RAW DATA:

___

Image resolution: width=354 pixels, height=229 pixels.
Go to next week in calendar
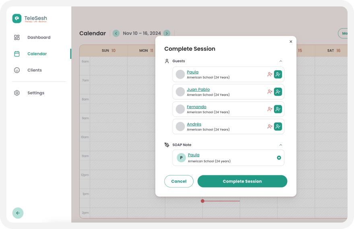tap(167, 33)
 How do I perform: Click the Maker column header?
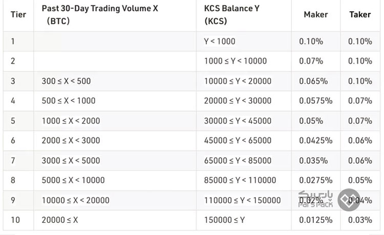[x=315, y=14]
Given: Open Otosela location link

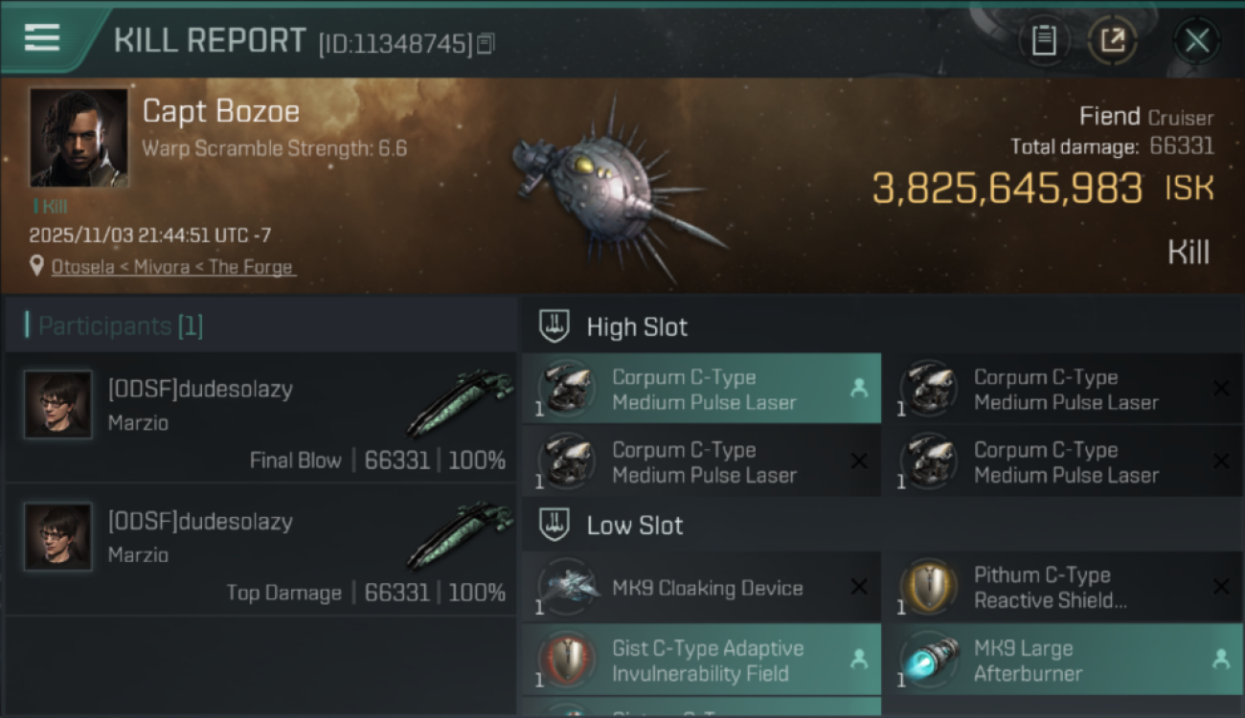Looking at the screenshot, I should [172, 267].
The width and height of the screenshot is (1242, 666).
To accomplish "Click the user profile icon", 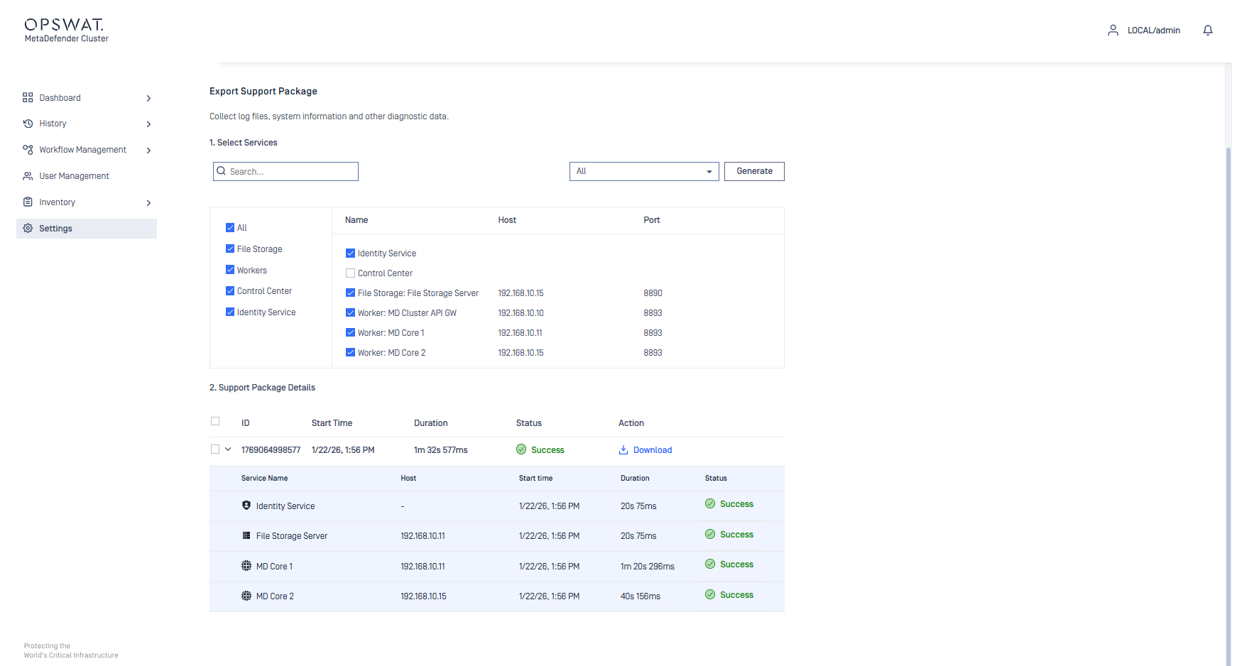I will pos(1113,31).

___

INSTRUCTIONS FOR THE TASK: Your task is to copy each line from the material above that includes the word "height".

ANSWER TO THIS EXERCISE:
Image resolution: width=354 pixels, height=229 pixels.
The width and height of the screenshot is (1242, 666).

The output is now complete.